View the certificate chain
If a certificate from someone that you normally trust shows up as untrusted, the most likely cause is an expired certificate. Most commonly, the person forgot to renew it and get a new one (you will have to install the new one), but sometimes it means that you are woefully out of date on your device software.
In the certificate chain below, You will notice that the Certificate Authority root certificate installed on the phone has an expiration date. Apple distributes updated root certificates as part of the IOS maintenance process. If you haven't applied maintenance in a long time, some of your root certificates may have expired. This will cause the email sender's certificate to show as untrusted even though it has not expired. Never, ever install a root certificate unless it is part of the normal maintenance stream for your device.
Receiving a Digitally Signed Email on Thunderbird (Windows, Mac and Linux)
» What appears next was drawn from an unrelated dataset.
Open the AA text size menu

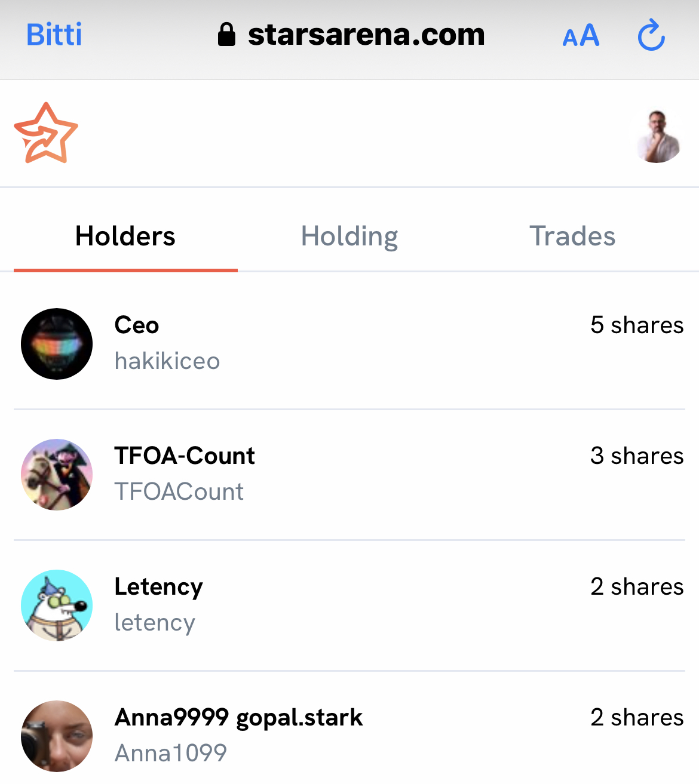(580, 36)
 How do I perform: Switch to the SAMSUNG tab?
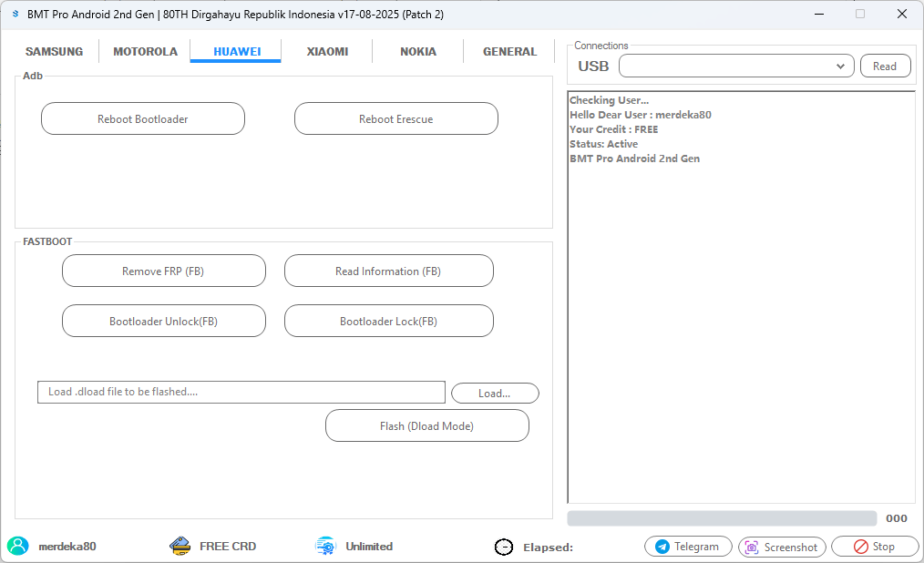(54, 51)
Thunderbird is an old email client that runs on Windows, OS X and on Linux. To receive digitally signed email, you don't need to do anything. In the figure below, the small envelope with the red sealing wax in the email header indicates that this email was digitally signed. If you click on the envelope icon, it will give you information about the certificate.
Receiving a Digitally Signed Email on Outlook
In Microsoft Outlook, the red ribbon in the email header indicates that the email was digitally signed. Clicking on the ribbon icon will give you information about the certificate.
Receiving a Digitally Signed Email on OS X Email Client
In the Apple OS X 10.9 email client, there is no default display of whether or not an email was signed.
To find out if the email was signed, you must select the "Details" text in blue, which will display the certificate information shown below. Once you turn on the details display, it will stay on for reading other emails.
Receiving a Digitally Signed Email on Firefox for a Gmail Account
The first step in using S/MIME to sign or encrypt Gmail using a browser is to install a browser and extension that supports S/MIME signing and encryption. At this writing, Chrome doesn't have add-ons or otherwise offer the support for S/MIME certificates. On Firefox, the Gmail S/MIME and Panango add-ons provide S/MIME support, but I was not able to get either one to work on Firefox 28.0 on Ubuntu Linux. Panango is available for Microsoft Internet Explorer, but I have not attempted to use this configuration.
The preferences for S/MIME and Panango are needed for sending email but not for receiving it.